2. Être à l’écoute des grands problèmes qui affectent notre humanité. En 1888, le Cardinal LAVIGERIE lança une grande campagne européenne contre l’esclavage dans l’Est africain. C’était le défi du moment. Aujourd’hui, nous sommes confrontés aux grandes migrations dues à l’instabilité politique et économique de nombreux pays, mais aussi aux changements climatiques. Elles provoquent de nouveaux esclavages et de grandes misères.

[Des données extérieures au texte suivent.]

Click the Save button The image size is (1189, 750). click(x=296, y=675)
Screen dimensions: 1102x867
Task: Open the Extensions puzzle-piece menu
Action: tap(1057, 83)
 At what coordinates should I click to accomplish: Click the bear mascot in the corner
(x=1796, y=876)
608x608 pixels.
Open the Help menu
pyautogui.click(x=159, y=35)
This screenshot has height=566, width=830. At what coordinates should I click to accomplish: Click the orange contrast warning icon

Les chrétiens eux-mêmes sont divisés sur ce qu’il convient de faire. Mais ce n’est pas en déchaînant de la violence sur les réseaux sociaux que nous allons régler le problème, au contraire. Comme l’exprimait Mgr LAVIGERIE : « La charité, dans son double objet — Dieu et le prochain — je voudrais la voir devenir pour ainsi dire, la passion de notre vie apostolique. » Que ce soit donc aussi notre passion pour résoudre ce grand défi actuel des migrations !

Dans les grands problèmes qui affectent notre humanité, il y a aussi le défi de la protection de la planète, notre Maison commune. Le pape François nous a rappelé, dans Laudato Si, que la charité envers le prochain et le respect de la Création étaient indissociables. Là aussi, comme chrétiens, nous devons nous unir avec tous les hommes de bonne volonté pour changer nos comportements lorsqu’ils sont mortifères pour l’environnement.

3. Enfin, les Pères Blancs et les Sœurs Blanches attachent beaucoup d’importance au dialogue interreligieux, notamment avec les musulmans qui sont très nombreux en Afrique. Lors de son voyage à Rabat dimanche dernier, le pape François a dit dans son homélie : « Certes, les circonstances qui peuvent nourrir la division et la confrontation sont nombreuses ; les situations qui peuvent nous conduire à nous affronter et à nous diviser sont indiscutables. (…) C’est seulement si, chaque jour, nous sommes capables de lever les yeux vers le ciel et de dire Notre Père, que nous pourrons entrer dans une dynamique qui nous permet de nous regarder et de prendre le risque de vivre, non pas comme des ennemis, mais comme des frères.3 »

J’ajouterai que nous n’avons pas non plus à renoncer à annoncer l’Évangile aux musulmans. Beaucoup sont touchés par le Christ aujourd’hui. Plusieurs seront baptisés à Pâques. Mais l’annonce de l’Évangile passe toujours par le respect et l’amitié. 

Le charisme des Pères Blancs et des Sœurs Blanches continue d’irriguer l’Église et de nous appeler à la conversion en traçant dans nos déserts un chemin pour le Seigneur. AMEN

 

X Laurent DOGNIN

Évêque de Quimper et Léon



[1] Concile Vatican II. Décret Ad Gentes n° 16

[2] Concile Vatican II. Décret Ad Gentes n° 20

[3] Homélie du pape François lors de la messe du 31 mars 2019 à Rabat, Maroc.